(Beginning of Entries provided)

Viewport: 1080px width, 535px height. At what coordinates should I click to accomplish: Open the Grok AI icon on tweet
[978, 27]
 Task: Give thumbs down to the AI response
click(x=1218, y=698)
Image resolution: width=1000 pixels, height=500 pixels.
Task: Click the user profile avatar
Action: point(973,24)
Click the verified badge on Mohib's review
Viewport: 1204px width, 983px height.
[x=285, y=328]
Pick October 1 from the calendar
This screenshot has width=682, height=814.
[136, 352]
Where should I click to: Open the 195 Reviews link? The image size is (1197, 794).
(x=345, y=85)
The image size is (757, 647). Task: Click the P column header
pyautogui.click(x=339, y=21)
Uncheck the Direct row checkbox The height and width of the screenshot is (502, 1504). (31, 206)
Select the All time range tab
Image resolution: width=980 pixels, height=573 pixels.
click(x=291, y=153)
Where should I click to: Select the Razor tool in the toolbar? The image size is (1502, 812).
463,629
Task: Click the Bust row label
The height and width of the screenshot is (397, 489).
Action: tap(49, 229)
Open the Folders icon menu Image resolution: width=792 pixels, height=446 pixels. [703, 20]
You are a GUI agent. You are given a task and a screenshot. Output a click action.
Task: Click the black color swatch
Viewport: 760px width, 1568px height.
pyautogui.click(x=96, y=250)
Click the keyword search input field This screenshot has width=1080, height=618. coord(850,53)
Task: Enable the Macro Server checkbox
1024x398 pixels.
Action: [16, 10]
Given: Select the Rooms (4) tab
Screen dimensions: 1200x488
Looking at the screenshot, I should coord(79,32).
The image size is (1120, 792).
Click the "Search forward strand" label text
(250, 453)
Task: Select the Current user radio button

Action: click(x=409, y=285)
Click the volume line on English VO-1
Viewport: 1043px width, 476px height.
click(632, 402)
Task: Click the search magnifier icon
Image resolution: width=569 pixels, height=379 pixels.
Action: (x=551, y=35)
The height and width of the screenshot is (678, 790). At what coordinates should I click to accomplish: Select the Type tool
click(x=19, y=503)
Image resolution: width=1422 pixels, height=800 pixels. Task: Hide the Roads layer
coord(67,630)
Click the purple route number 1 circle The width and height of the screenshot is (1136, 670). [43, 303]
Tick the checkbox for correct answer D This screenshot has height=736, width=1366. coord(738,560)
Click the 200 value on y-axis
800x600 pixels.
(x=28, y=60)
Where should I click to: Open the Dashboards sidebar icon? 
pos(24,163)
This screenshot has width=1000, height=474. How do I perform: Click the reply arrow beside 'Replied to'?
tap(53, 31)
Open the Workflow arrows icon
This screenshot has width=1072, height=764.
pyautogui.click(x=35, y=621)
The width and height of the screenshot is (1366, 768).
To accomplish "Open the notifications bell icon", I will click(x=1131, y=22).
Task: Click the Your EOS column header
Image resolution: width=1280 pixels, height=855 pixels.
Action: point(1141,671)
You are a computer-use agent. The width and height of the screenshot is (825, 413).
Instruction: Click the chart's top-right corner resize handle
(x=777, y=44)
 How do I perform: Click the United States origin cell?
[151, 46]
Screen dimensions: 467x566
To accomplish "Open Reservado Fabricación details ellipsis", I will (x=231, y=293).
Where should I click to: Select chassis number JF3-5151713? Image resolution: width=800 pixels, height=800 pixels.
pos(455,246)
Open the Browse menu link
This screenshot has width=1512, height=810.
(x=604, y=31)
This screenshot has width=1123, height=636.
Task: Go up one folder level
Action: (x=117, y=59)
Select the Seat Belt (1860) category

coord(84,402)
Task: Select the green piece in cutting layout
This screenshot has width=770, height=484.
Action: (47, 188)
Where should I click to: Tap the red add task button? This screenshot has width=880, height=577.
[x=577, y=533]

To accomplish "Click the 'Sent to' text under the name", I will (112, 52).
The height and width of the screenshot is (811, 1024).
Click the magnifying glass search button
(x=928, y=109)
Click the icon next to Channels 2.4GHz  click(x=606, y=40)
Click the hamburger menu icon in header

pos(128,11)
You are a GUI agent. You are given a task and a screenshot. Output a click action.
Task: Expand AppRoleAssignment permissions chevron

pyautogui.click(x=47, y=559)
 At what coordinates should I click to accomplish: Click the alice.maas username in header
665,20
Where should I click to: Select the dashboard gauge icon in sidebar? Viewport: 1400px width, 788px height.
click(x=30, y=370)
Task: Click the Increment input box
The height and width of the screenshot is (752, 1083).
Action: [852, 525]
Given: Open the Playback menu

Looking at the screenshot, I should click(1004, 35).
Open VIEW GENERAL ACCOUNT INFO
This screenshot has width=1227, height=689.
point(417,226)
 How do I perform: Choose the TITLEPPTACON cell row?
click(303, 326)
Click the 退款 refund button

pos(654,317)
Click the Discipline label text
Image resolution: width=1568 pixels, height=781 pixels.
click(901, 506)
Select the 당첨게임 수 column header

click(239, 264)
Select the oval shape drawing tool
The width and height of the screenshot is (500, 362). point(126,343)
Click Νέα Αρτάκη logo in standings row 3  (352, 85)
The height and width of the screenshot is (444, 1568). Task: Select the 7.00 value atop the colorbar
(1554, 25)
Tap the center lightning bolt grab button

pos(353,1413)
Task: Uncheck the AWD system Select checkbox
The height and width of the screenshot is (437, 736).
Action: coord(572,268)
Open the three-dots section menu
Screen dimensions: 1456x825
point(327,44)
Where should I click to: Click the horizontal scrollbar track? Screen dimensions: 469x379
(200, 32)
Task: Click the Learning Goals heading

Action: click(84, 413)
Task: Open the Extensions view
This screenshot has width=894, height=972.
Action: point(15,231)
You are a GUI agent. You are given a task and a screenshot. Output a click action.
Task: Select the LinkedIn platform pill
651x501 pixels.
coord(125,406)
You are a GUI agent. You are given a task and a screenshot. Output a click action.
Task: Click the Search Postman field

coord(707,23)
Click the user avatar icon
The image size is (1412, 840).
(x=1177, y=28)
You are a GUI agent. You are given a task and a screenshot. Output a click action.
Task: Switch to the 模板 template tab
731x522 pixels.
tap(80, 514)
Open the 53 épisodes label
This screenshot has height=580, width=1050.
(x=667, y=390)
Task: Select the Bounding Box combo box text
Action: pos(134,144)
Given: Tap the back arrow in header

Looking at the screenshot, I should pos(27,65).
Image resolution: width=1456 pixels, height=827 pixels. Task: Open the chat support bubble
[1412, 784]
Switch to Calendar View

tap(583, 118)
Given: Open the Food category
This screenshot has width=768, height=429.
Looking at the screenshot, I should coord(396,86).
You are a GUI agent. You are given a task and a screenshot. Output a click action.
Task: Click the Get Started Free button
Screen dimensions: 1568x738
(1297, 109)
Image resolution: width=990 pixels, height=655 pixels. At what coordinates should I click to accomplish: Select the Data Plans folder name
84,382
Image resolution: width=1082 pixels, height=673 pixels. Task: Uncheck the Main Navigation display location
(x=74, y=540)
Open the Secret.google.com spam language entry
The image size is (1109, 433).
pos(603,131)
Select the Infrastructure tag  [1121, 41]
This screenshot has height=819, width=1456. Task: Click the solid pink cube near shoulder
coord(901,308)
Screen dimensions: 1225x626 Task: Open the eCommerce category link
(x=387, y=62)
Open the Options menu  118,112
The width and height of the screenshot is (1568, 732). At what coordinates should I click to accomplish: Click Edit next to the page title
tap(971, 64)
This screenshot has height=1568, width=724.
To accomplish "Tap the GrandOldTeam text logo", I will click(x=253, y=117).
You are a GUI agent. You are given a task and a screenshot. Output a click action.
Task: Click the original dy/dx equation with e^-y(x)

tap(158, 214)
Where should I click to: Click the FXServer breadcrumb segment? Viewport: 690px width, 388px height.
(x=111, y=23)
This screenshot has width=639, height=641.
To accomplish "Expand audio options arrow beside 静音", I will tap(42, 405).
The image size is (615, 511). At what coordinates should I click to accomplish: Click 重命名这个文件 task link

(End of Entries provided)

What is needed is an exact copy of the entries above, from the first line through the line holding "Click the keyword", with both of those lines kept; please give nothing else.

Viewport: 1080px width, 535px height. At what coordinates should I click to accomplish: Open the Grok AI icon on tweet
[978, 27]
 Task: Give thumbs down to the AI response
click(x=1218, y=698)
Image resolution: width=1000 pixels, height=500 pixels.
Task: Click the user profile avatar
Action: point(973,24)
Click the verified badge on Mohib's review
Viewport: 1204px width, 983px height.
[x=285, y=328]
Pick October 1 from the calendar
This screenshot has width=682, height=814.
[136, 352]
Where should I click to: Open the 195 Reviews link? The image size is (1197, 794).
(x=345, y=85)
The image size is (757, 647). Task: Click the P column header
pyautogui.click(x=339, y=21)
Uncheck the Direct row checkbox The height and width of the screenshot is (502, 1504). (31, 206)
Select the All time range tab
Image resolution: width=980 pixels, height=573 pixels.
click(x=291, y=153)
Where should I click to: Select the Razor tool in the toolbar? The image size is (1502, 812).
463,629
Task: Click the Bust row label
The height and width of the screenshot is (397, 489).
Action: tap(49, 229)
Open the Folders icon menu Image resolution: width=792 pixels, height=446 pixels. [703, 20]
You are a GUI agent. You are given a task and a screenshot. Output a click action.
Task: Click the black color swatch
Viewport: 760px width, 1568px height.
pyautogui.click(x=96, y=250)
Click the keyword search input field This screenshot has width=1080, height=618. coord(850,53)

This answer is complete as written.